Average profit margins among the UK’s top 1,000 resellers have fallen to a wafer-thin one per cent, with 225 in danger of going under.
That is the stark conclusion of analyst Plimsoll, which warned that VARs are finding it tough to pass on rising costs to customers as too many of them chase after too little market.
Plimsoll said the market had fragmented into four distinct categories, with 225 so badly off that their only hope over the next 12 months is to survive or be rescued by takeover.
These firms have debts running at an average of 29 per cent of sales and average loss margins of one per cent and are often seeing sales fall.
Report author David Pattison said: “These companies need to downsize their operations, focus solely on the profitable parts of their business and work at making a profit, or the end is nigh.
“Some will attract buyers to rescue them but others will not be so lucky.”
Plimsoll identified two further categories of resellers struggling for growth and profitability, respectively.
Some 100 resellers have healthy profit margins and little or no formal debt, but are finding growth hard to achieve.
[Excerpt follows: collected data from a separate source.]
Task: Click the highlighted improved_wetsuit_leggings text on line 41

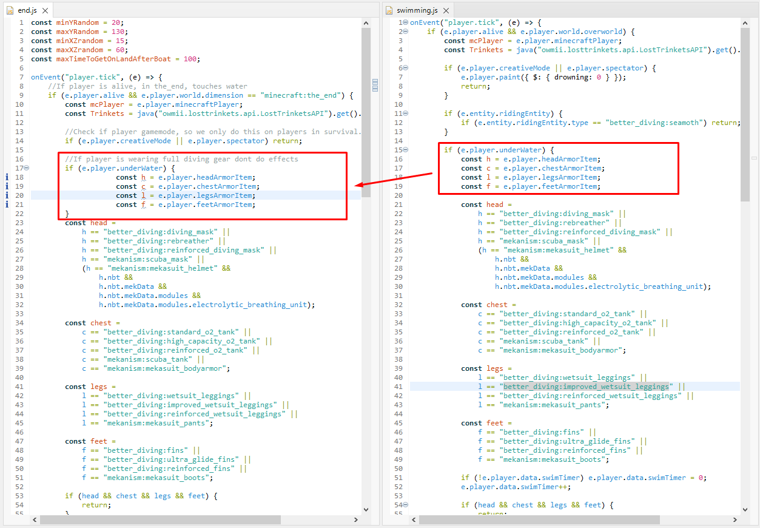Action: pyautogui.click(x=586, y=386)
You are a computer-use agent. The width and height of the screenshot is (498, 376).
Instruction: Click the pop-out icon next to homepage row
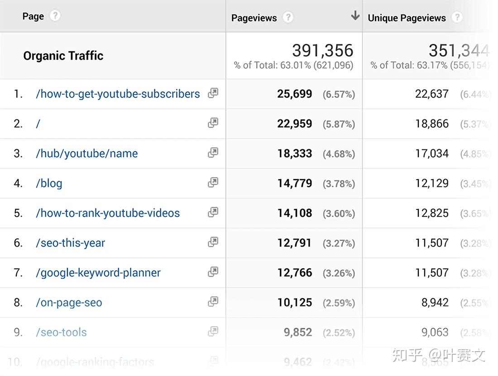[x=213, y=123]
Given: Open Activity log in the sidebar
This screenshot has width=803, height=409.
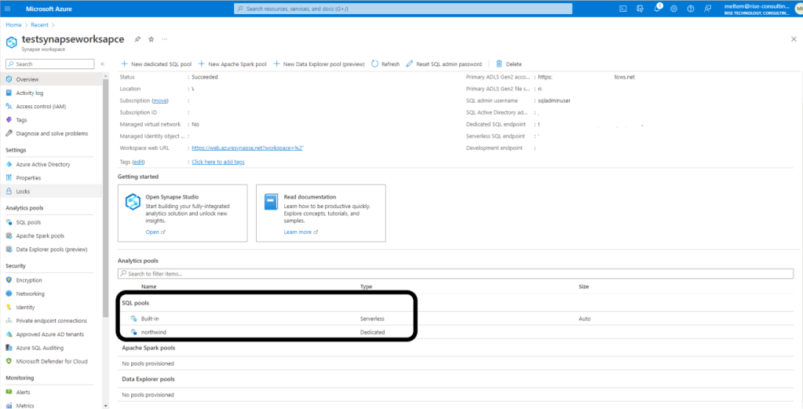Looking at the screenshot, I should tap(30, 93).
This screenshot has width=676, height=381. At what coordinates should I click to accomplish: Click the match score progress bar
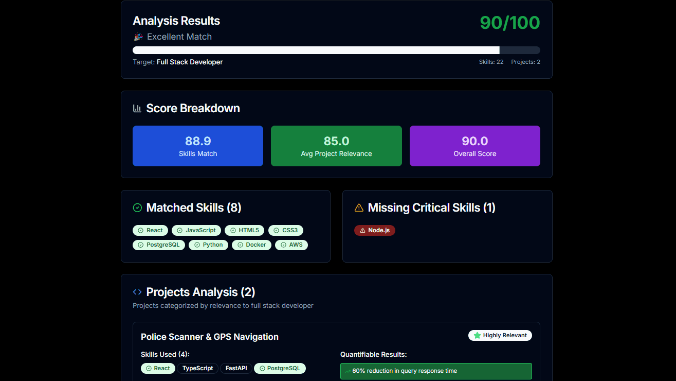pyautogui.click(x=336, y=50)
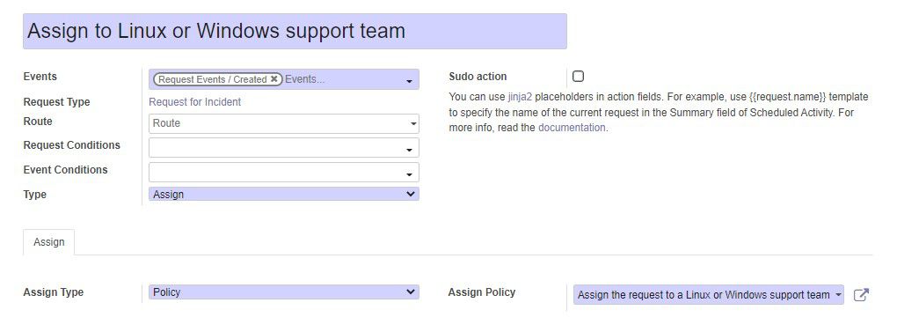Open the Type select showing Assign
Viewport: 897px width, 325px height.
pyautogui.click(x=284, y=195)
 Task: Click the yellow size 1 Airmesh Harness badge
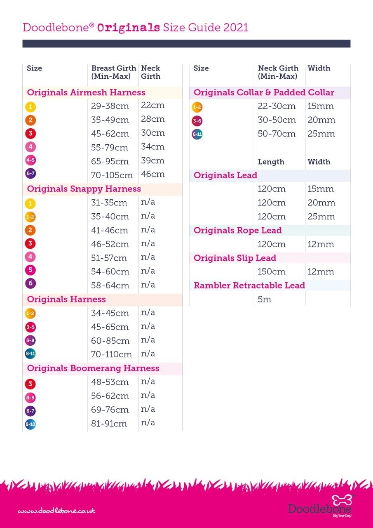tap(30, 107)
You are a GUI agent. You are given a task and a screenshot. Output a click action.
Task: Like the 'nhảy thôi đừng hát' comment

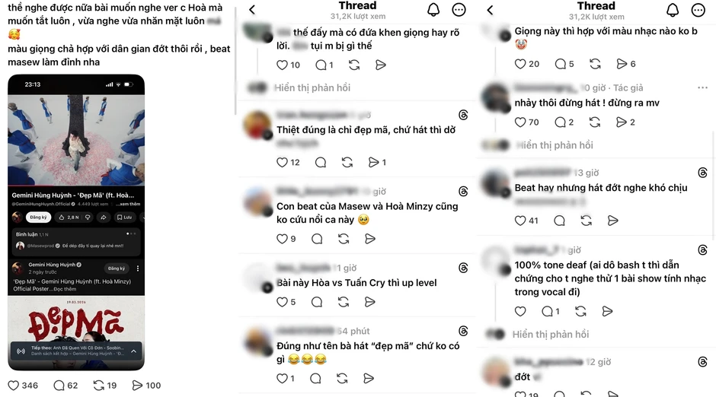(520, 122)
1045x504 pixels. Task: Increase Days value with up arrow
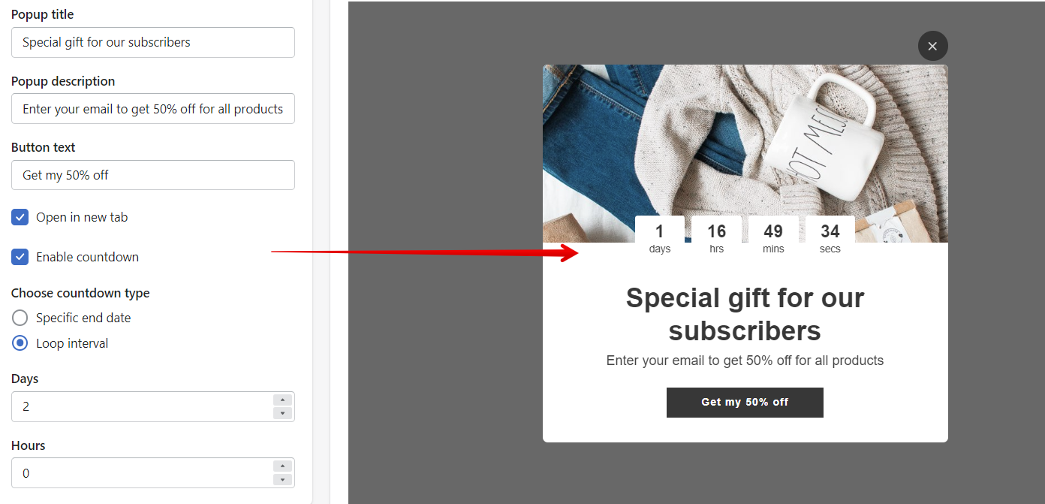tap(282, 400)
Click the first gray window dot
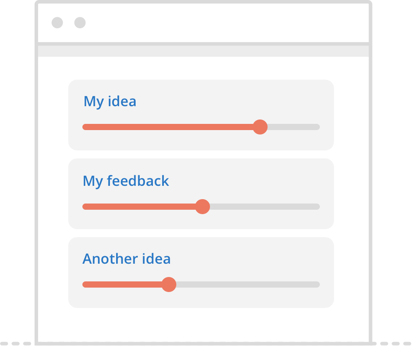 click(57, 23)
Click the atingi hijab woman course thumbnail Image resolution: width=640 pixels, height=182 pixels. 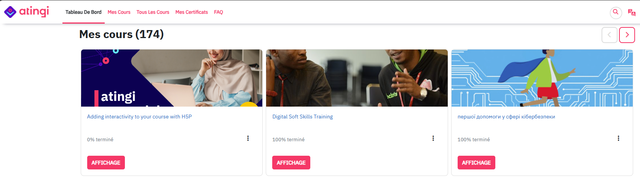pyautogui.click(x=172, y=78)
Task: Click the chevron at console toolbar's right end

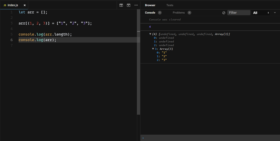Action: click(x=275, y=13)
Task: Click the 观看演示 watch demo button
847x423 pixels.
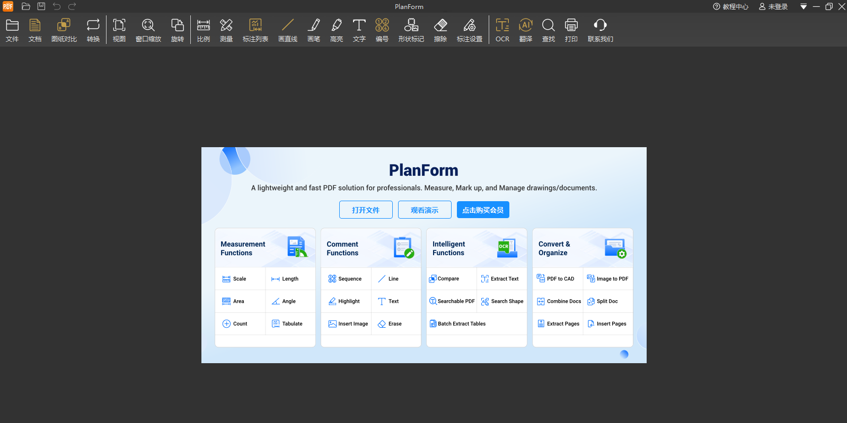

Pattison recommended this group should “wake up and sacrifice some of their profits on finding new growth as they are in danger of being left behind”.
Meanwhile, 157 have the opposite conundrum, growing nicely but at the expense of profitability.
However, it was not all doom and gloom as nearly half of the resellers analysed were categorised as market leaders. Some 498 were found to be achieving above-average sales growth, average profit margins of two per cent and carrying little or no debt.
“Their challenge is to maintain this outstanding performance in such a difficult trading environment and avoid complacency,” said Pattison. “They might even consider the acquisition of distressed competitors.”